Krauthammer on Christmas

Charles Krauthammer has an excellent op/ed that captures precisely the feelings of a large majority of Americans about the left's attempt to debase Christmas and empty it of meaning. Bear in mind as you read his essay that he himself is Jewish. Here are a few nuggets from his column:

I'm struck by the fact that you almost never find Orthodox Jews complaining about a Christmas creche in the public square. That is because their children, steeped in the richness of their own religious tradition, know who they are and are not threatened by Christians celebrating their religion in public.
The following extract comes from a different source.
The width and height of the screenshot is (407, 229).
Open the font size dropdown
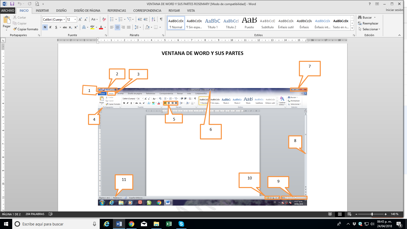coord(75,19)
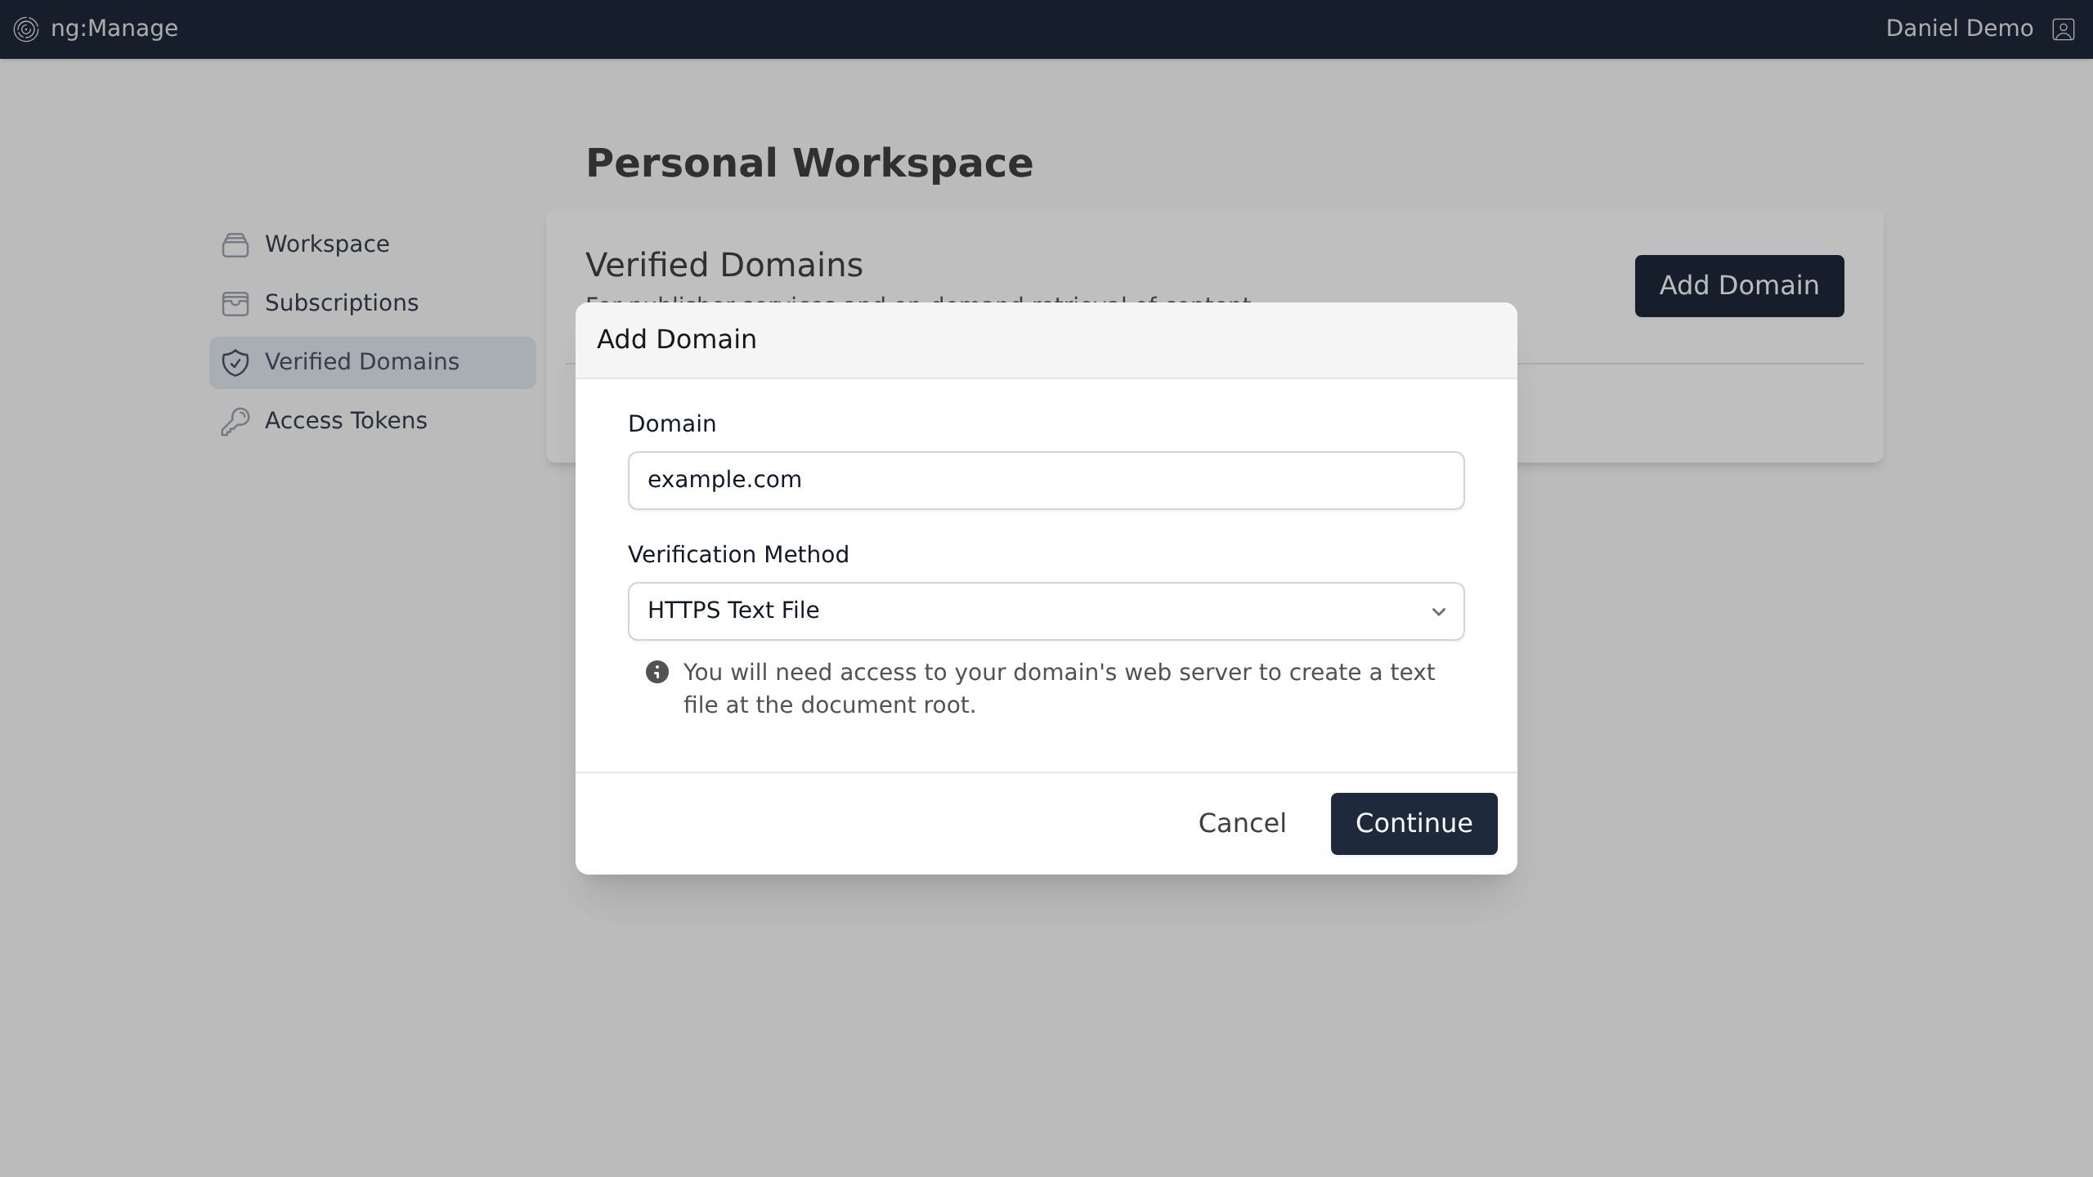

They are enlarged by it.

It is the more deracinated members of religious minorities, brought up largely ignorant of their own traditions, whose religious identity is so tenuous that they feel the need to be constantly on guard against displays of other religions -- and who think the solution to their predicament is to prevent the other guy from displaying his religion, rather than learning a bit about their own.

To insist that the overwhelming majority of this country stifle its religious impulses in public so that minorities can feel "comfortable" not only understandably enrages the majority but commits two sins. The first is profound ungenerosity toward a majority of fellow citizens who have shown such generosity of spirit toward minority religions.

The second is the sin of incomprehension -- a failure to appreciate the uniqueness of the communal American religious experience. Unlike, for example, the famously tolerant Ottoman Empire or the generally tolerant Europe of today, the United States does not merely allow minority religions to exist at its sufferance. It celebrates and welcomes and honors them.

Krauthammer's essay is excellent, but we wonder if the dominant motive behind the relentless effort to reduce Christmas to a bland orgy of consumption and meaningless blather about "good will to all" is not religious insecurity but something a little different. We suspect that the primary impetus behind the move to reduce Christmas to a secular "holiday" is envy and its bitter offspring, contempt.

Envy arises from the fact that no other tradition in this country, religious or otherwise, has anything that compares with the beauty, magic, wonder, and mystery of Christmas. Contempt is the child of envy and impels those who despise Christianity to wish to see it extinguished root and branch. People whose hearts fester with envy and contempt wish to destroy for others that which they cannot have for themselves.

The irony is that those most determined to devitalize Christmas seem to be those most in need of it.